**TASK A**:
In the listing below, rewrite everything from the line containing "will tap(193, 7)." down to the line containing "tap(361, 29)" as a JSON list of strings with one string per line, skipping blank lines.

[TEXT SECTION start]

Particles \(P_1\), \(P_2\), \(\ldots\) are at rest on the \(x\)-axis, and the \(x\)-coordinate of \(P_n\) is \(n\). The mass of \(P_n\) is \(\lambda^nm\). Particle \(P\), of mass \(m\), is projected from the origin at speed \(u\) towards \(P_1\). A series of collisions takes place, and the coefficient of restitution at each collision is \(e\), where \(0 < e <1\). The speed of \(P_n\) immediately after its first collision is \(u_n\) and the speed of \(P_n\) immediately after its second collision is \(v_n\). No external forces act on the particles.

  1. Show that \(u_1=\dfrac{1+e}{1+\lambda}\, u\) and find expressions for \(u_n\) and \(v_n\) in terms of \(e\), \(\lambda\), \(u\) and \(n\).
  2. Show that, if \(e > \lambda\), then each particle (except \(P\)) is involved in exactly two collisions.
  3. Describe what happens if \(e=\lambda\) and show that, in this case, the fraction of the initial kinetic energy lost approaches \(e\) as the number of collisions increases.

[TEXT SECTION end]

**TASK B**:
Write the next part of the problem about particles colliding along the x-axis.

[EXTRACTED ENTRIES start]

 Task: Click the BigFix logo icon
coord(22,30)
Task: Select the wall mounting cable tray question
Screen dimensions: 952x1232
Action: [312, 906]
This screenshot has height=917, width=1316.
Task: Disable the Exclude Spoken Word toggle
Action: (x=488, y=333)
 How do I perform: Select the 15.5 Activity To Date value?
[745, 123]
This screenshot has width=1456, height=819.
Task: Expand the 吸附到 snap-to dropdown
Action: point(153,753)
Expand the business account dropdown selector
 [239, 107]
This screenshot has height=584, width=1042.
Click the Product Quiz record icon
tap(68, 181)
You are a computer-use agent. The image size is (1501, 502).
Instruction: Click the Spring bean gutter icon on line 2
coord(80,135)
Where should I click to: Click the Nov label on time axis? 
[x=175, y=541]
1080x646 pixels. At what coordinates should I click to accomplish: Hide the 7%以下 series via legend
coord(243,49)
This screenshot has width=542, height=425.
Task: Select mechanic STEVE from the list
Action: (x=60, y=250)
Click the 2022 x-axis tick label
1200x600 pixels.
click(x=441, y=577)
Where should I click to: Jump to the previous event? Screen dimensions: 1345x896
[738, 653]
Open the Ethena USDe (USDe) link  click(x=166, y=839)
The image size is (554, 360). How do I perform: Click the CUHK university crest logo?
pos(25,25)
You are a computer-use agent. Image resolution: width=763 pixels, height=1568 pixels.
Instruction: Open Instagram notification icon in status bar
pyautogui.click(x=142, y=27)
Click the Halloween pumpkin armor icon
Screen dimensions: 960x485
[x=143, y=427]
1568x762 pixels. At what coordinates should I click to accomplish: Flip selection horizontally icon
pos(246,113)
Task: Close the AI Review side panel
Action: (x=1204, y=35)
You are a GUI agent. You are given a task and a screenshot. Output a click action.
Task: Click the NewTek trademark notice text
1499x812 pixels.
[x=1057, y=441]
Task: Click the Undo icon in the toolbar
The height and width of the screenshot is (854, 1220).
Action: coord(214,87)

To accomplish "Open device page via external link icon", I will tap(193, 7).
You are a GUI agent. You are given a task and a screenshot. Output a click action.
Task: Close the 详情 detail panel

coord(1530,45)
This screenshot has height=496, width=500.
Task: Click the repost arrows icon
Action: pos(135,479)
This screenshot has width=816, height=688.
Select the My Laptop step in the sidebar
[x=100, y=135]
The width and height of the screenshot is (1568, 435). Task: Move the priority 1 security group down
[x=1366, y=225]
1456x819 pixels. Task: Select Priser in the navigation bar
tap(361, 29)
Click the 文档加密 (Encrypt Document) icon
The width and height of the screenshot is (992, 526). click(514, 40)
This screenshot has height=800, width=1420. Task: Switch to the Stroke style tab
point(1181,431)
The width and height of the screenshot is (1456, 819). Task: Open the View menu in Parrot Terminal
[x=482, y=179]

[EXTRACTED ENTRIES end]

**ANSWER A**:
[
  "To accomplish \"Open device page via external link icon\", I will tap(193, 7).",
  "You are a GUI agent. You are given a task and a screenshot. Output a click action.",
  "Task: Close the 详情 detail panel",
  "coord(1530,45)",
  "This screenshot has height=496, width=500.",
  "Task: Click the repost arrows icon",
  "Action: pos(135,479)",
  "This screenshot has width=816, height=688.",
  "Select the My Laptop step in the sidebar",
  "[x=100, y=135]",
  "The width and height of the screenshot is (1568, 435). Task: Move the priority 1 security group down",
  "[x=1366, y=225]",
  "1456x819 pixels. Task: Select Priser in the navigation bar",
  "tap(361, 29)"
]

**ANSWER B**:
  4. Describe what happens if \(\lambda e=1\). What fraction of the initial kinetic energy is \mbox{eventually} lost in this case?

Solution:

  1. TikZ diagram
    \begin{align*} \text{COM}: && mu &= mv + \lambda m u_1 \\ \Rightarrow && u &= v + \lambda u_1 \tag{1} \\ \text{NEL}: && e &= \frac{u_1-v}{u} \\ \Rightarrow && eu &= u_1 - v \tag{2} \\ (1)+(2) && (1+e)u &= (1+\lambda) u_1 \\ \Rightarrow && u_1 &= \frac{1+e}{1+\lambda}u \\ && v &= u_1 - eu \\ &&&= \frac{1+e - (1+\lambda)e}{1+\lambda} u \\ &&&= \frac{1-\lambda e}{1+\lambda}u \end{align*} Note that subsequent (first (and second)) are the same as these, therefore: \begin{align*} u_n &= \left ( \frac{1+e}{1+\lambda} \right)^n u \\ v_n &= \frac{1-\lambda e}{1+\lambda } u_n \\ &= \frac{1-\lambda e}{1+\lambda } \left ( \frac{1+e}{1+\lambda} \right)^n u \end{align*}
  2. If \(e > \lambda\) then \((1-\lambda e) > 1-e^2 > 0\) and \begin{align*} \frac{v_{n+1}}{v_n} &= \frac{1+e}{1+\lambda} > 1 \end{align*} So the particles are moving away from each other - hence no more collisions.
  3. If \(e = \lambda\) then \(u_n = u\) and \(v_n = (1-\lambda)u\) so all the particles end up moving at the same speed. \begin{align*} \text{initial k.e.} &= \frac12 m u^2 \\ \text{final k.e.} &= \frac12 m((1-e)u)^2 + \sum_{n = 1}^{\infty} \frac12 \lambda^n m ((1-e)u)^2 \\ &= \frac12mu^2(1-e)^2 \left ( \sum_{n=0}^{\infty} e^n \right) \tag{\(e = \lambda\)} \\ &= \frac12 mu^2(1-e)^2 \frac{1}{1-e} \\ &= \frac12m u^2 (1-e) \\ \text{change in k.e.} &= \frac12 m u^2 - \frac12m u^2 (1-e) \\ &= e\frac12m u^2 \end{align*} Ie the total energy lost approaches a fraction of \(e\).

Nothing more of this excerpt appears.